В момент, когда мимо шёл Заплетин, он размышлял о невзрачной травинке, которую он, проходя по лугу, когда-то сорвал и прикусил. Горечь во рту не была неожиданной, но она его в тот момент поразила, и он взглянул на мокрые травы (и одновременно на Заплетина) с необычайно острой тоской. Эта трава на этом лугу вырастала из года в год, и страшно сказать, сколько тысяч лет. Он родился, когда-то умрёт, а эта трава и до него, и при нём, и после него росла, растёт, и будет расти. И кто бы, когда бы не посмотрит на траву этого луга, он увидит её такой же, какой видел её он. Ему стало жутко от превосходства этой травы над человеком, жутко от собственного ничтожества, жутко от мысли, что на фоне вечных повторяющихся явлений он вспыхнул на миг, чтоб тут же исчезнуть, и не повториться никогда. Вот что такое он и трава: трава – повторяемость, то есть вечность, а он, гордящийся неповторимостью – просто мгновение уникального. Вот что такое он и трава – это превосходство повторяемости над ничтожеством неповторимости.

Но как он оказался в ресторане? Нет, не специально, и не собирался, а просто прогуливался по бульвару, увидел вывеску “Русская Сказка”, и ноги сами свернули к дверям.

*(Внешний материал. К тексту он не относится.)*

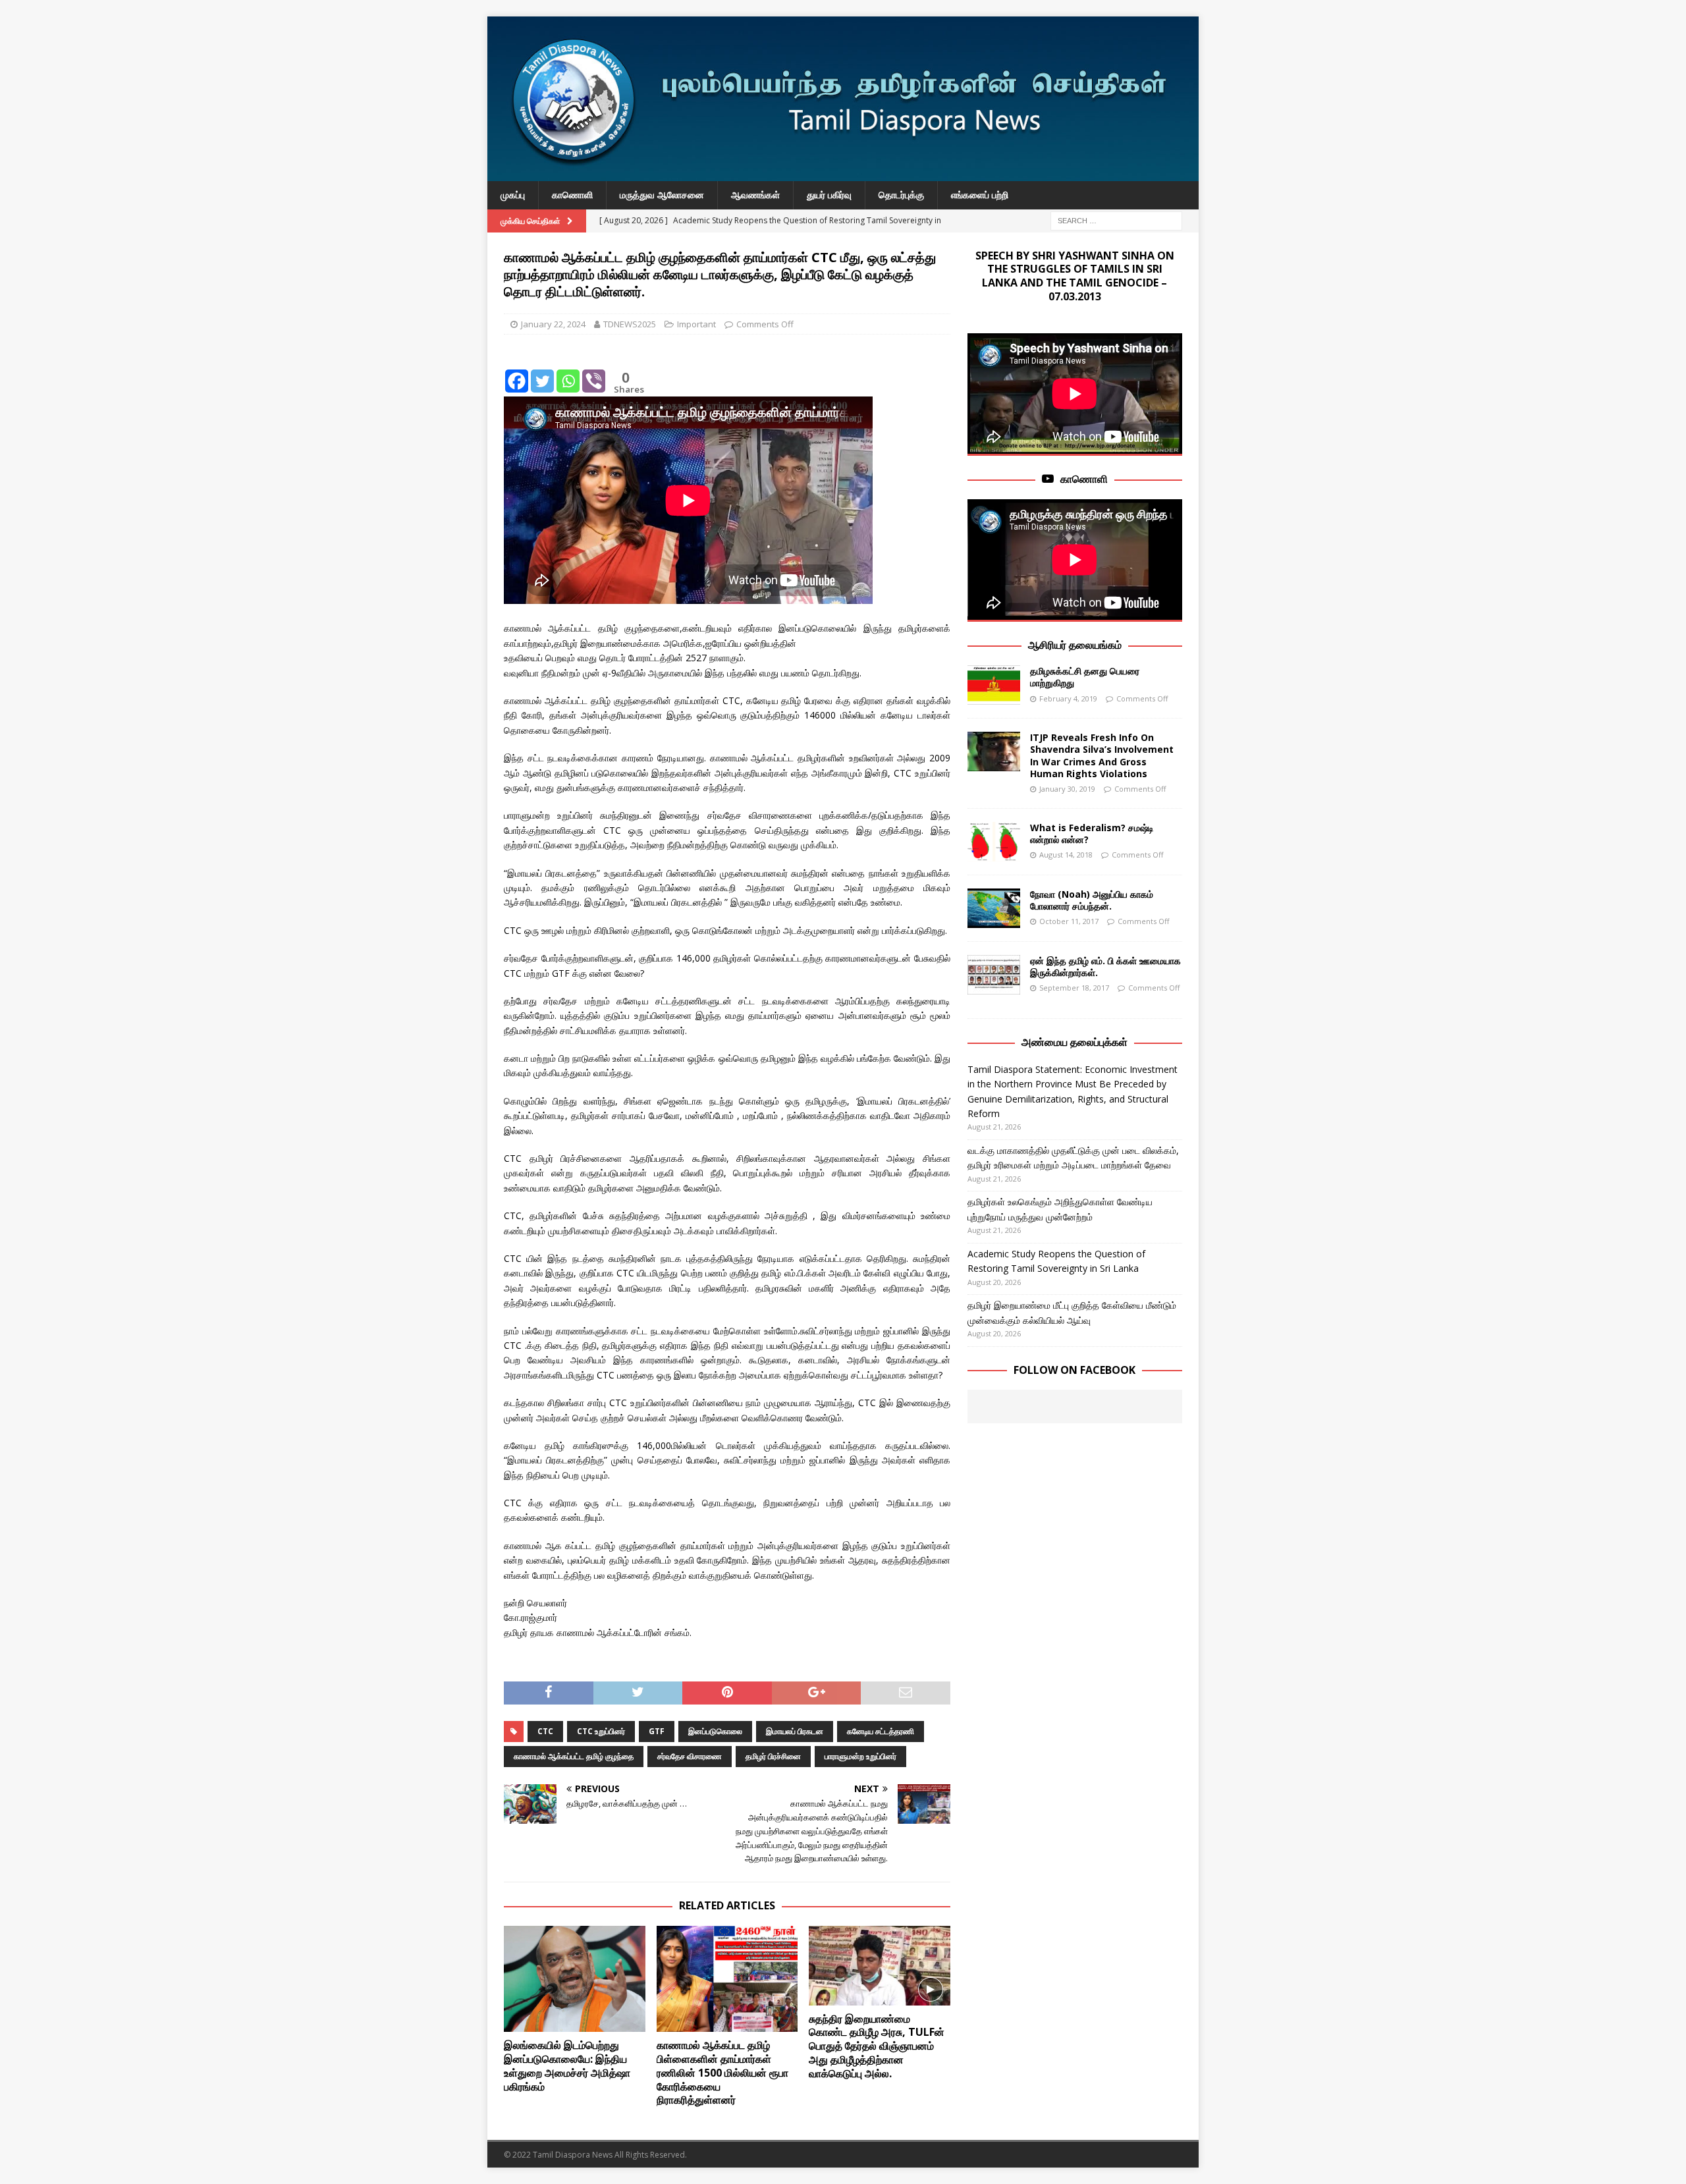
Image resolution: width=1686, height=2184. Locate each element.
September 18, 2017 (1074, 988)
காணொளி (572, 194)
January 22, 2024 (553, 324)
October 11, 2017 (1069, 921)
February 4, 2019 (1068, 698)
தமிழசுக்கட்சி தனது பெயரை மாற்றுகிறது (1084, 677)
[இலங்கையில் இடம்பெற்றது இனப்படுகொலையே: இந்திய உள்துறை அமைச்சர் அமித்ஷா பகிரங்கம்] (574, 1979)
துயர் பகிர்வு (829, 194)
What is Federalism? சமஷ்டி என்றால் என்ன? (1092, 833)
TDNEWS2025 (629, 324)
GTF (657, 1731)
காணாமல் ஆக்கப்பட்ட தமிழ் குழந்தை (574, 1756)
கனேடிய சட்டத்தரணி (880, 1731)
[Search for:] (1116, 219)
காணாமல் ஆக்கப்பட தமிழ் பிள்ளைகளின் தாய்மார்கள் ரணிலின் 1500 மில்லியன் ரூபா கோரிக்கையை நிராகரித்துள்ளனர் (722, 2072)
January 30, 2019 (1067, 789)
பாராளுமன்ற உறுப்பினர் (860, 1756)
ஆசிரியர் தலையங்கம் (1075, 645)
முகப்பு (513, 194)
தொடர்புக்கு (901, 194)
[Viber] (593, 371)
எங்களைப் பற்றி (979, 194)
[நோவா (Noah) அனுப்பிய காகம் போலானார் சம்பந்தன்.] (993, 908)
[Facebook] (516, 371)
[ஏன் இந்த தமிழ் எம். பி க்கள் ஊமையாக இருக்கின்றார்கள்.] (993, 975)
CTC (545, 1731)
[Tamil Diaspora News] (843, 173)
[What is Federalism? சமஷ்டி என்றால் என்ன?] (993, 841)
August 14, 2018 (1066, 855)
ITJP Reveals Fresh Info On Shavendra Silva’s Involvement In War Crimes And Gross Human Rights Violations (1102, 755)
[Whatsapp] (568, 371)
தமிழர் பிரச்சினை (773, 1756)
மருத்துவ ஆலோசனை (662, 194)
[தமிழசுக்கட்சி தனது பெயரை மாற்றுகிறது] (993, 685)
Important (696, 324)
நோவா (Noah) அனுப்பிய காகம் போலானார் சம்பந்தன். (1091, 900)
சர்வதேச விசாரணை (689, 1756)
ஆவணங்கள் (755, 194)
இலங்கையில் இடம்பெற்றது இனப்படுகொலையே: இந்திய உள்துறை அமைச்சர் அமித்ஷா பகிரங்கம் (567, 2065)
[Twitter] (542, 371)
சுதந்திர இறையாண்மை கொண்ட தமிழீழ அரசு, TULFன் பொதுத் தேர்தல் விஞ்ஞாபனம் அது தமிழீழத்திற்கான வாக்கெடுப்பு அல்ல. (876, 2046)
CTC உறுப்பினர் (601, 1731)
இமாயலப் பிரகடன (794, 1731)
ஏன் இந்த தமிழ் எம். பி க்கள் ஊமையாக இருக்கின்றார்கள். (1105, 966)
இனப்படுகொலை (715, 1731)
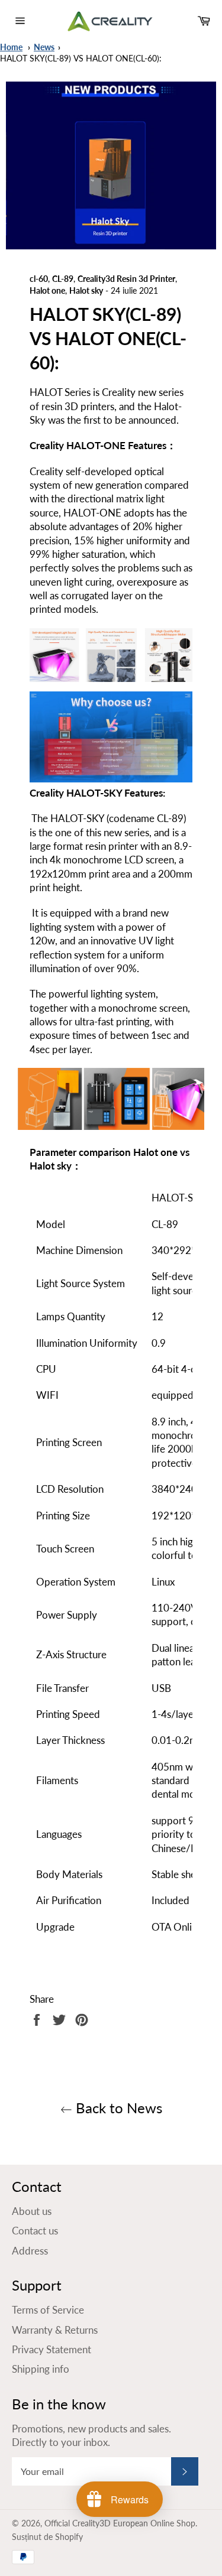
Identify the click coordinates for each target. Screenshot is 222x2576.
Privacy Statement (51, 2349)
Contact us (35, 2230)
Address (30, 2250)
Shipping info (40, 2369)
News (44, 47)
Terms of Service (48, 2310)
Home (11, 47)
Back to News (117, 2107)
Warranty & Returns (55, 2330)
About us (32, 2211)
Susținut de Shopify (47, 2537)
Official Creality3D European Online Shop (119, 2523)
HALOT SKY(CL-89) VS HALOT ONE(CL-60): (81, 58)
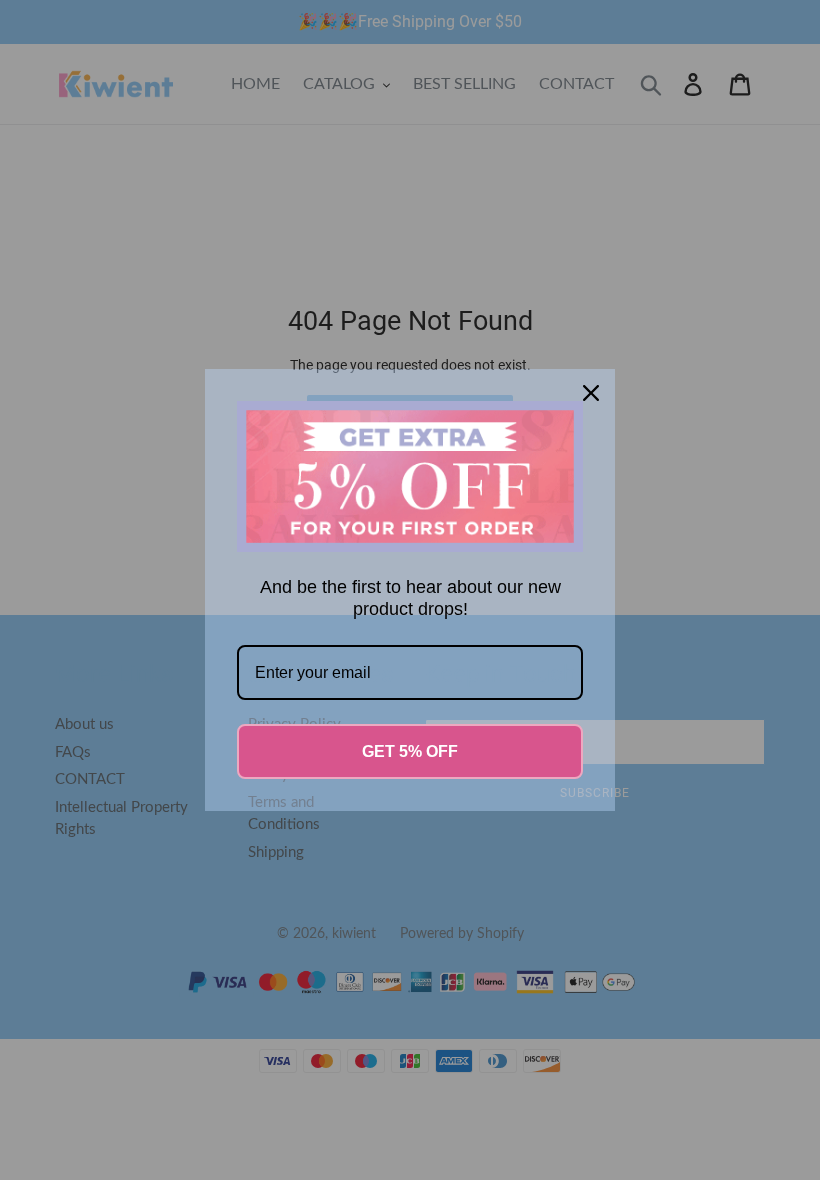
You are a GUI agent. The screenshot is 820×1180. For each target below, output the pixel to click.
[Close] (591, 393)
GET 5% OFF (410, 751)
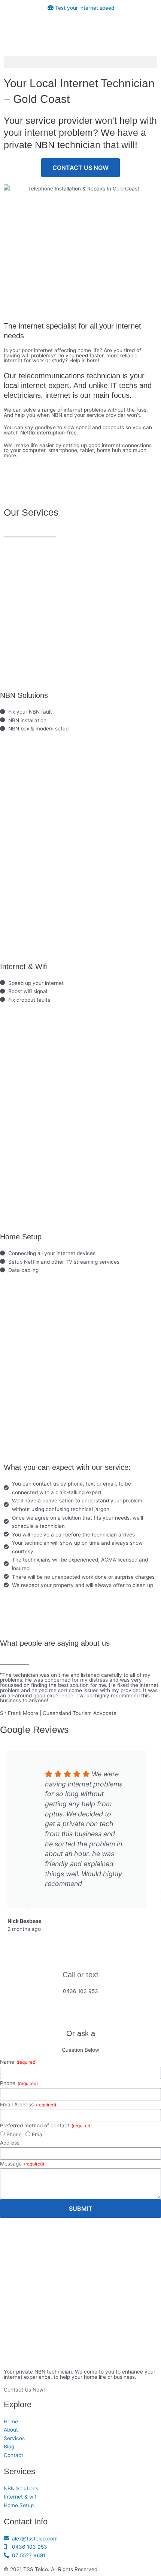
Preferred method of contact (35, 2125)
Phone (8, 2083)
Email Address (17, 2105)
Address (9, 2143)
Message (11, 2164)
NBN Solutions (24, 695)
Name (8, 2062)
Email (38, 2134)
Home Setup (21, 1237)
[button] (80, 62)
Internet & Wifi (24, 966)
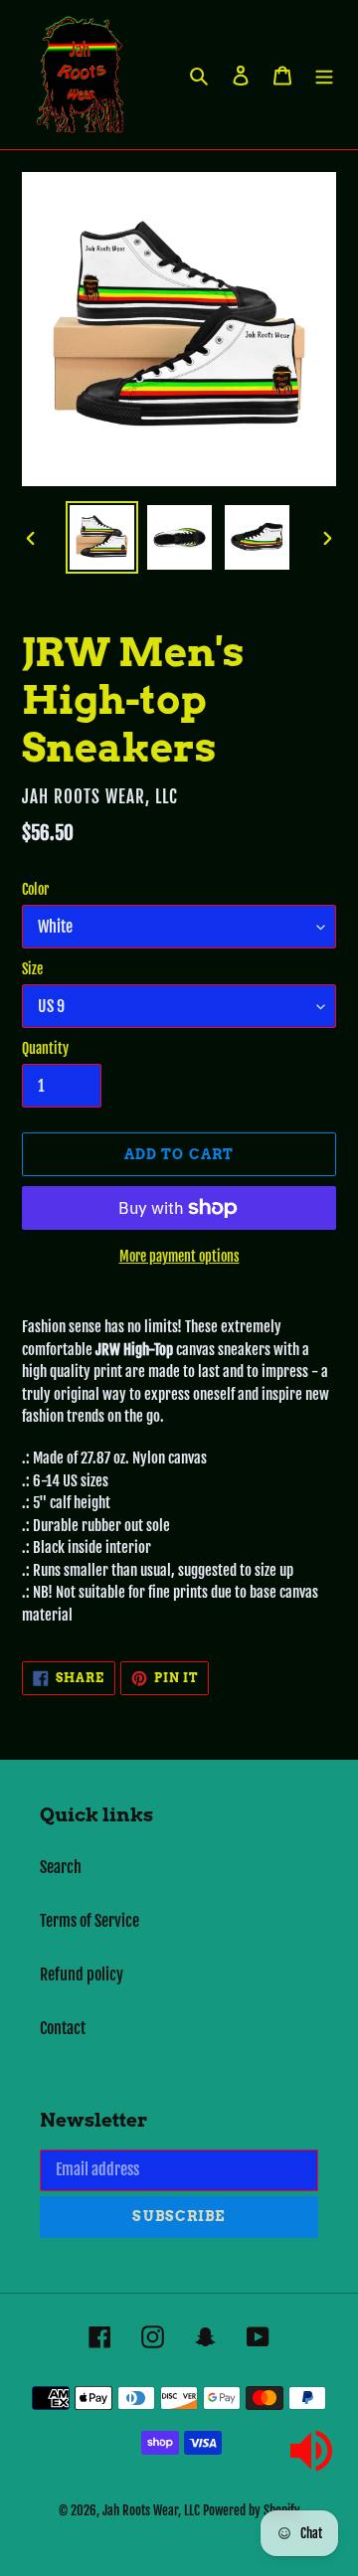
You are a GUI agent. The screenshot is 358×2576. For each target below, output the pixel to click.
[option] (101, 537)
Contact (63, 2028)
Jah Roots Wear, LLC (151, 2510)
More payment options (179, 1256)
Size (32, 968)
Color (35, 889)
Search (61, 1867)
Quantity (45, 1048)
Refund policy (81, 1974)
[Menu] (324, 74)
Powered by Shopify (251, 2510)
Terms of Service (89, 1921)
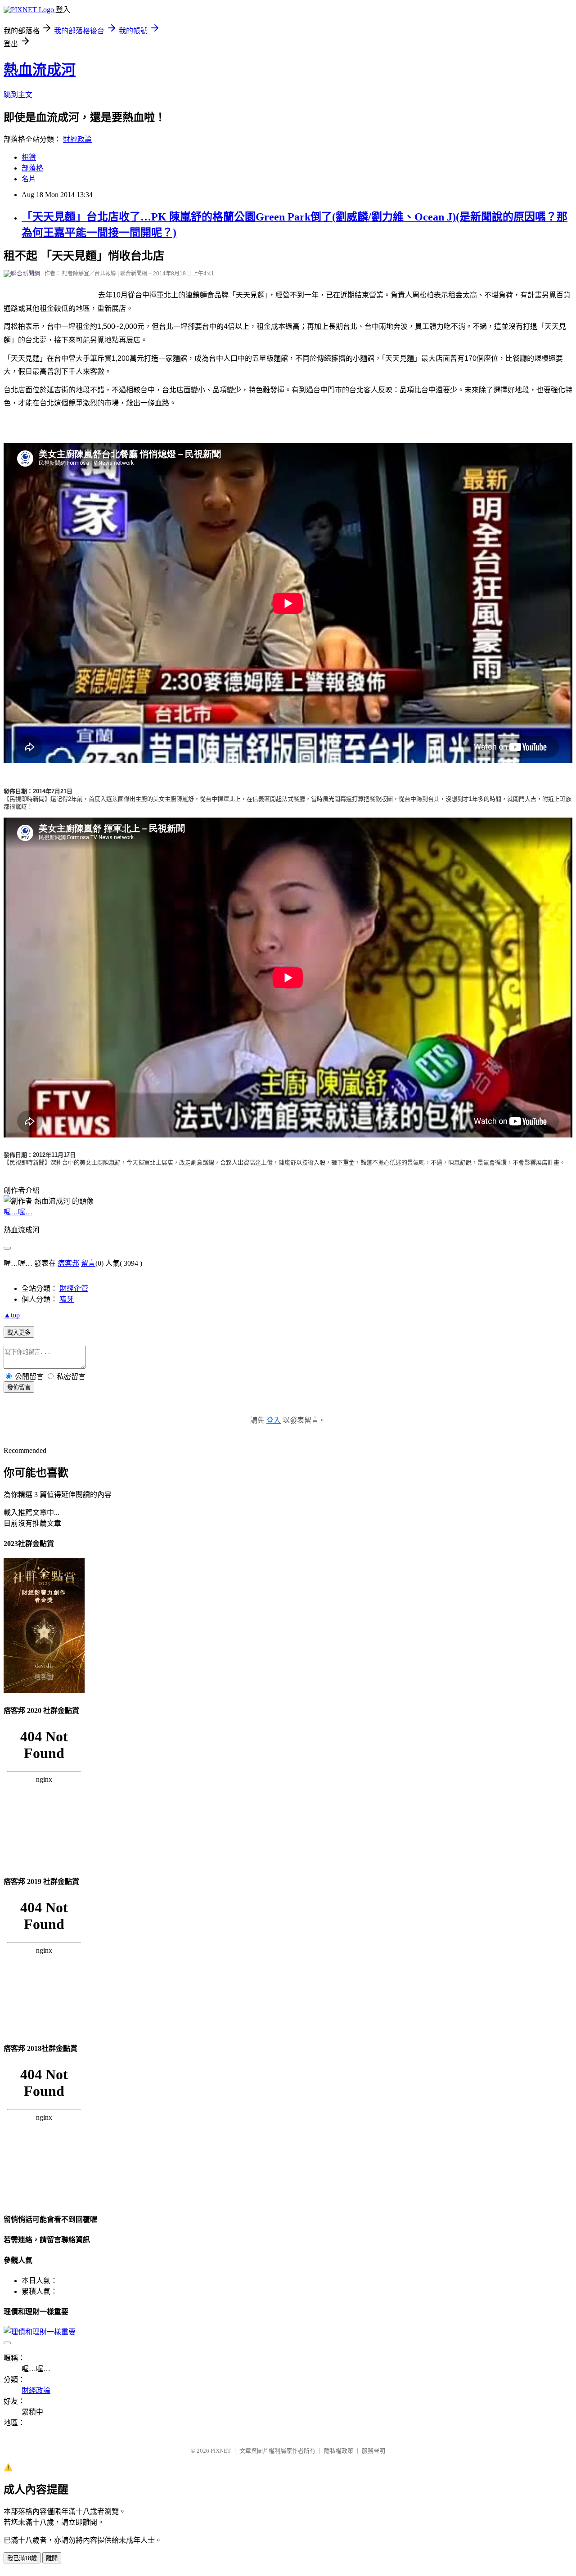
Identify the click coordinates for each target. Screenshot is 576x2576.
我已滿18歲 (22, 2558)
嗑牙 (66, 1299)
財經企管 (73, 1288)
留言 (88, 1263)
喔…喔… (18, 1212)
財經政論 (77, 139)
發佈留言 (19, 1387)
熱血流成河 (40, 70)
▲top (12, 1315)
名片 (29, 179)
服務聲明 (373, 2450)
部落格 (32, 168)
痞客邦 (68, 1263)
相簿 (29, 157)
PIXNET (221, 2450)
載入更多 (19, 1332)
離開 (52, 2558)
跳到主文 (18, 95)
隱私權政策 (338, 2450)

В фойе, разглядывая картины, вспомнил про нетронутые сто долларов, которые несколько дней назад ему подарил случайный знакомый, и которые он так ловко припрятал, что их не сумел бы обнаружить самый придирчивый грабитель. Девушка, сидевшая за конторкой, брезгливой гримаской на лице осудила его одежду, взлохмаченные волосы и изнурённое лицо, хотела ему тут же отказать под предлогом того, что всё забронировано, но всё же решила ему отдать столик между кухней и туалетом, куда никто не хотел садиться; и даже в горячие вечера тот столик, бывало, пустовал.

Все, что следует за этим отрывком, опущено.